We move out further to fibres of wood, crystals of ice, the intricate and delicate structure
of a leaf.
The scale continues to expand to a centimeter.
We are now at a scale we can see, we can touch.
We are leaving the abstract world of particles and forces, and entering the world our senses
let us experience ourselves every day.
As we continue to pull back, even a single drop of dew becomes just one of many on a vast,
intricate web.
The web itself is made of silk, a protein spun by a spider, a creature built from trillions of cells, each a bustling metropolis of molecular machinery.
The web is attached to a blade of grass, part of a vast green lawn.
The lawn is part of a garden.
The garden, part of a town.
The town, part of a country.
Now we are on scales of kilometres across.
Our perspective is now rising, lifting us up into the air.
We see the patchwork of fields and forests, the silver threads of rivers winding their way to the sea.
We see cities glowing with a soft electric light as night begins to fall.

DATA BLOCK |
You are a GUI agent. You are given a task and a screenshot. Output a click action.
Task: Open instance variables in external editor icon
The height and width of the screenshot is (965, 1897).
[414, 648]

REQUIRED WORK |
- A) In the passage about changing scale, what is the spider's web attached to?
- B) Print the part of the passage about changing scale that opens with the words containing "As we continue" and closes with "of a garden.".
- C) Carry on the passage about changing scale, starting after its final sentence.

ANSWERS TO THE PROBLEMS |
- A) A blade of grass.

- B)
As we continue to pull back, even a single drop of dew becomes just one of many on a vast,
intricate web.
The web itself is made of silk, a protein spun by a spider, a creature built from trillions of cells, each a bustling metropolis of molecular machinery.
The web is attached to a blade of grass, part of a vast green lawn.
The lawn is part of a garden.

- C)
We are looking at the surface of a planet, our planet.
Earth. From this height, the world seems peaceful, quiet. We can see the grand patterns,
the curve of a coastline sculpted by waves over the millennia. The jagged spine of a mountain range,
pushed up by the slow, inexorable collision of tectonic plates. The swirling, white patterns of clouds,
fast systems of water vapour moving through the atmosphere, driven by the energy of a distant star.
This atmosphere, this thin blue veil, is all that protects us from the harshness of space.
It's a blanket of air, 78% nitrogen and 21% oxygen, plus water vapour and trace gases.
All this gas is constantly moving.
and swirling around, creating clouds, winds, and huge storms that lash the surface of the earth
with rain, hail and lightning.
All this is held in place by the planet's gravity, that gentle, persistent force we met in the
quantum realm.
Here, on a planetary scale, it is a dominant power.
It is the force that pulled the dust and gas together to form.
this planet four and a half billion years ago. It's the force that holds our oceans in their basins
and our feet on the ground. It is the silent, constant companion of our existence. We continue to rise.
The curve of the earth is now obvious, a beautiful blue arc against the blackness of space.
We are in orbit. Below us, condoes.
Drift by in silence, we see the vast ochre expanse of the Sahara, the deep verdant green
of the Amazon rainforest, the brilliant white of the polar ice caps.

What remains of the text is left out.